Even if you want to single-source your install_requires from pyproject.toml, it’s actually not terribly difficult to create a “requirements.in” from a PEP 621 pyproject.toml (at least not in the current format):

import toml

with open("pyproject.toml", "rt") as f:
    deps = toml.load(f).get("project", {}).get("dependencies", [])

with open("requirements.in", "wt") as f:
    f.writelines(deps)

Seems like it would be kinda easy for pip-compile or a simple script in the local directory to generate a temporary requirements.in from your install_requires. Again, this is not a terribly huge barrier for a project to overcome for the rare cases that actually would want this functionality.

In any case, I think we’ve settled that it won’t go in the initial version, but to leave the door open for this and other potential enhancements a bit, I’m thinking we may want to explicitly say that future versions of dependencies may either be a table or a list containing one or more tables, and that consumers of PEP 631-dependencies should choose an appropriate behavior (e.g. throwing an exception if the information is required and warning or considering the information unreliable otherwise).

I’m not sure if we’re still designing the spec to be implemented by anyone other than backends — if not, this kind of warning is less important (since you’d only use new features if they are supported by your backend anyway).
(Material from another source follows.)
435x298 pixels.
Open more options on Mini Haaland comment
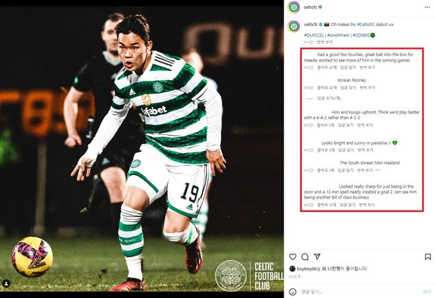pos(378,170)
ofek · August 27, 2020, 11:12pm

I think that is even more than what I speak of. My notion was simply storing a library’s dependencies in a file. Not to eventually be resolved by some tool into a tracked file, etc., literally just the concept of storing install_requires in its own file like many libraries do today.

ofek · August 28, 2020, 4:23am

Okay, here is just one use case.

All of the official integrations that the Datadog Agent ships are stored side by side in a monorepo and every integration’s dependencies are stored in a requirements.in. At Agent build-time, the dependencies are resolved and installed.

Our workflow makes heavy use of those files:

Our tooling ensures that all version/marker combinations of dependencies are the same. So for example if the tls integration pins cryptography to 2.8, then so must every other integration or else the CI fails.
When we modify a dependency, we do so en masse with a single command rather than manually making the same change to X number of files.
All integrations define an extras called deps that reflects what is in that file. Users can then install one of our hosted integration wheels for situations when an integration (or its dependencies) is not shipped by default or desire an upgrade outside of the Agent release cycle.
Dependency vulnerability scanners use these files.

After I finish Hatch v1, I was planning on building all integrations with it (introducing pyproject.toml) and removing all setup.py and MANIFEST.in files. However, it’s not so easy without the ability to use a standard requirements file.

The options are:

Implement dependencies / optional-dependencies in Hatch only for this feature, which is a real bummer because not only is this a standard thing many projects do, but the dependencies are very much static and not dynamic in the PEP 621 sense.
Put everything in pyproject.toml and still keep the requirements file (generated in this case from pyproject.toml) for the dependency vulnerability scanners. Additionally, I’ll need to be allowed work time to change all the tooling. In the case of the mass dependency pinning command, I’ll need to use a style-preserving TOML library like tomlkit (which is buggy) or write a custom parser, essentially treating the file as not-TOML. This would not get past code review, nor would I want it to.
Do nothing and continue using setuptools.

Among those options, I’d choose 3. It’s not the end of the world, but quite discouraging.

Many foundational libraries (again, not apps) do this way, like lxml, the official Kubernetes client, etc.

Also, it’s quite common to define multiple requirements files and read them in as extras such as for test dependencies.

pf_moore · August 28, 2020, 7:39am

It’s intended as a supplement to PEP 621, so it would be used by the intended audience of that PEP, which includes people writing scripts/tools to introspect source trees. So definitely not just backends.